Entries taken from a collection
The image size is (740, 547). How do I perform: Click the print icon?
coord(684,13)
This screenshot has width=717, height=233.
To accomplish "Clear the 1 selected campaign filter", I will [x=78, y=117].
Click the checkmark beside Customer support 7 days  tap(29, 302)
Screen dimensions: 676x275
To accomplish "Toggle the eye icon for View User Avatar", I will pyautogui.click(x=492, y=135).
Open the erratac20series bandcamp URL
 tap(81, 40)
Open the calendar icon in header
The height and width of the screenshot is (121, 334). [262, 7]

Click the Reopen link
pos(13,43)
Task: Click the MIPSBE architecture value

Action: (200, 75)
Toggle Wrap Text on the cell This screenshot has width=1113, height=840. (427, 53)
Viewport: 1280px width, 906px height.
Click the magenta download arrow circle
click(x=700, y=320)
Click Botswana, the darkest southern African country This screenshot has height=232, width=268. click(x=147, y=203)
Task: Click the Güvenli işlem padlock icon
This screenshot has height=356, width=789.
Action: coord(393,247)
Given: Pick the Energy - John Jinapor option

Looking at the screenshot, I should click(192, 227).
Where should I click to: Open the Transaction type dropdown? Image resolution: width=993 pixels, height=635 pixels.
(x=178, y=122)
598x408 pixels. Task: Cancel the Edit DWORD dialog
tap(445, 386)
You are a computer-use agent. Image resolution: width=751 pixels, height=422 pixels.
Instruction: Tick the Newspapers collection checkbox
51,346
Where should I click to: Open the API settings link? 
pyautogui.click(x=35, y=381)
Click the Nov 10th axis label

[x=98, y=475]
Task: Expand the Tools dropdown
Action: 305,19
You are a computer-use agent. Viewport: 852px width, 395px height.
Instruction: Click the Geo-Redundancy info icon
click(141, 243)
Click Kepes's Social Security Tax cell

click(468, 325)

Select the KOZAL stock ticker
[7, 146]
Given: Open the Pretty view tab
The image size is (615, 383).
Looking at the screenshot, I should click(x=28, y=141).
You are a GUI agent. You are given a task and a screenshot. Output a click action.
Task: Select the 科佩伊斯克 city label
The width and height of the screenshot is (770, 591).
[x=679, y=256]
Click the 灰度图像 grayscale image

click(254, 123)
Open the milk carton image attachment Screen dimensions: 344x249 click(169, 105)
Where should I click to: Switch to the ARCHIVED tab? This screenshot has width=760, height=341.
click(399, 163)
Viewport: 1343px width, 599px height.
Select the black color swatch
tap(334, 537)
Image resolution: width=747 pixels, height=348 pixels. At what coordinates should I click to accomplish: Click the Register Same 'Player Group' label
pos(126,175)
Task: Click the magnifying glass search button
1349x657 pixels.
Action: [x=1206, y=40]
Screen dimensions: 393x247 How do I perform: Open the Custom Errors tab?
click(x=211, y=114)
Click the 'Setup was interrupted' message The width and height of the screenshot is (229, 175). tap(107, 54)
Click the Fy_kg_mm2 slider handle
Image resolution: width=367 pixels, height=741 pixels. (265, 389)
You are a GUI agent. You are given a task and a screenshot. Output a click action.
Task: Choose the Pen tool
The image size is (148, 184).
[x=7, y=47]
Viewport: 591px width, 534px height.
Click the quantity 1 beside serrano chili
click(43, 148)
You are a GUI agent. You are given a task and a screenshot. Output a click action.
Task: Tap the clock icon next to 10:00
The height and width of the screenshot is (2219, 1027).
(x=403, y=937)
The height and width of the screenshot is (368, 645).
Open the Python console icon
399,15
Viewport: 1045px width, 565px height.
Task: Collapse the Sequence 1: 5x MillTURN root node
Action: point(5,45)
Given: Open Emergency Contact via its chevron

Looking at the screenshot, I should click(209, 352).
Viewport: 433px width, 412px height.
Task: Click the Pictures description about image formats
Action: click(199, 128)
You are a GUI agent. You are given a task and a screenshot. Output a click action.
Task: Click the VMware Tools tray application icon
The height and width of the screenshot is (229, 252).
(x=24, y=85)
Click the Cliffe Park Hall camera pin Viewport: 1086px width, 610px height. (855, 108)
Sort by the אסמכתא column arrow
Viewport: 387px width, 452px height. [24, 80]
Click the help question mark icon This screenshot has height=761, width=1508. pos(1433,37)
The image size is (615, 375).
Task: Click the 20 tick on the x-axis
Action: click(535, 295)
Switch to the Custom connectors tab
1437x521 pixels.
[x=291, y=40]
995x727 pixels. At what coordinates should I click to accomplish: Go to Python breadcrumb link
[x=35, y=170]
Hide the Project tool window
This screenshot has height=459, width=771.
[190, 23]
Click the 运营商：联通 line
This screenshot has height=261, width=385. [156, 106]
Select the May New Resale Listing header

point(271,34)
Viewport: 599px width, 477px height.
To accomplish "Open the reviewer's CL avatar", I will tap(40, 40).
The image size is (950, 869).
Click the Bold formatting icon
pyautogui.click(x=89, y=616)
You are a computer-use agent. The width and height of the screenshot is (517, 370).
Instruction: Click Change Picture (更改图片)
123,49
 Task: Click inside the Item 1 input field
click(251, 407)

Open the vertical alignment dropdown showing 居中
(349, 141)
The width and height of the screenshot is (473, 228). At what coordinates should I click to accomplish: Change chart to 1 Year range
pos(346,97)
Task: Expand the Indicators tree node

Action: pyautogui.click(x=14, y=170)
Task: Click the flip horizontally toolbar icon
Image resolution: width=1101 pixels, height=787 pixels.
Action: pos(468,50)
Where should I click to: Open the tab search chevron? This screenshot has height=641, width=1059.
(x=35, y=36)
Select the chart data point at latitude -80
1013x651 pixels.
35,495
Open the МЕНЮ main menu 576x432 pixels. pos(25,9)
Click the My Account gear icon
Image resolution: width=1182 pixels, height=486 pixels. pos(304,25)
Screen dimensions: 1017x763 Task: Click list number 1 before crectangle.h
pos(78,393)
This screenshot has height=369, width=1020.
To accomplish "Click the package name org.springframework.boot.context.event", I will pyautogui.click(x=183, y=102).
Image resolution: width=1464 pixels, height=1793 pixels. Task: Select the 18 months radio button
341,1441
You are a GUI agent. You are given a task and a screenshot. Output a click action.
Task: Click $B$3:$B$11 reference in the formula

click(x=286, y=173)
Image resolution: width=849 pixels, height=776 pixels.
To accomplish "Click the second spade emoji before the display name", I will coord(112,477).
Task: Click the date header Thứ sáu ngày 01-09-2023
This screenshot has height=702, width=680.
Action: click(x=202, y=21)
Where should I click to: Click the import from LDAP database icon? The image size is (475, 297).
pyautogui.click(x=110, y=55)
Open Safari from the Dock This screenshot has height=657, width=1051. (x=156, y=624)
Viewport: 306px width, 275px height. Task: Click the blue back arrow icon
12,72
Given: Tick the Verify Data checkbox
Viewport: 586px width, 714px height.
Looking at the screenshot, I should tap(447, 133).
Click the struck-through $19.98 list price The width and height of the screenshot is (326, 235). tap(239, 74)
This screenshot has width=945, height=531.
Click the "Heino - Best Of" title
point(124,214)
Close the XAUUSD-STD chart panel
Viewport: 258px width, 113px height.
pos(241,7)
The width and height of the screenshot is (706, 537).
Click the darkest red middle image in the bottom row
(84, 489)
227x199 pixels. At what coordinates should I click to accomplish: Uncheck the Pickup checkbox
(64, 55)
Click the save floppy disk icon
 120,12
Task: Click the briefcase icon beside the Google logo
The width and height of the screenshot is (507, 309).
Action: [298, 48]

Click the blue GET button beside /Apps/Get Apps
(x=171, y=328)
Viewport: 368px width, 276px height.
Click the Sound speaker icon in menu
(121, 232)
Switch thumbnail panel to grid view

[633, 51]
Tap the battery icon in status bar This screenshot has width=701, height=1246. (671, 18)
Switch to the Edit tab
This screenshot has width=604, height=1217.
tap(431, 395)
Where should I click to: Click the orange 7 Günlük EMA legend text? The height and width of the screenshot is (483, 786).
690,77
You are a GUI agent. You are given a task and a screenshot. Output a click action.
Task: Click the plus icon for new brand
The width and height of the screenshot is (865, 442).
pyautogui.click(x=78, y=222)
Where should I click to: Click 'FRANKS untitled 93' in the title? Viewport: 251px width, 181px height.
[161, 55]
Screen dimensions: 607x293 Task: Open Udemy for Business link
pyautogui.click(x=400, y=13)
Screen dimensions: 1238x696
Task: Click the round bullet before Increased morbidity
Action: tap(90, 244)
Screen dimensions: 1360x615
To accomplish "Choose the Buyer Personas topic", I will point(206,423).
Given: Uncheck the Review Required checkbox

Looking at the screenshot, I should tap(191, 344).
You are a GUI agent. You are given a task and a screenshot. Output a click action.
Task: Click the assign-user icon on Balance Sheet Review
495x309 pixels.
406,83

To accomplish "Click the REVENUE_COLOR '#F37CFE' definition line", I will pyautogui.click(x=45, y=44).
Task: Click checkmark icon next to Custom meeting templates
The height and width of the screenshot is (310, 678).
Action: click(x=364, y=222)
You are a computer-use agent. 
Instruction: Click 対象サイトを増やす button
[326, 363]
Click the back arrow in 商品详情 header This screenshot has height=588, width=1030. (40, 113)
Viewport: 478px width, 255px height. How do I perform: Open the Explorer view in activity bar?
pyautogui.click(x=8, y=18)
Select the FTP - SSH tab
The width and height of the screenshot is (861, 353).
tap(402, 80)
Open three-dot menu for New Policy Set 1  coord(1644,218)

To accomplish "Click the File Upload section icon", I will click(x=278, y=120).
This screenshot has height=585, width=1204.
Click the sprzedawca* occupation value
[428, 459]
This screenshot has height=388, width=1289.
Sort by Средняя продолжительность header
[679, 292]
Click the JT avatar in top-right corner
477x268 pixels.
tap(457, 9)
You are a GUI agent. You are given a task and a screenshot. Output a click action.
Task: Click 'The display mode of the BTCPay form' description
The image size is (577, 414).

◆ Task to complete ◆
Exact duplication is required for the lines above, from the line that contains "Given: Open Emergency Contact via its chevron" to the line that contains "Task: Click the VMware", inclusive; omit all others.

◆ Answer for this exercise ◆
Given: Open Emergency Contact via its chevron

Looking at the screenshot, I should click(209, 352).
Viewport: 433px width, 412px height.
Task: Click the Pictures description about image formats
Action: click(199, 128)
You are a GUI agent. You are given a task and a screenshot. Output a click action.
Task: Click the VMware Tools tray application icon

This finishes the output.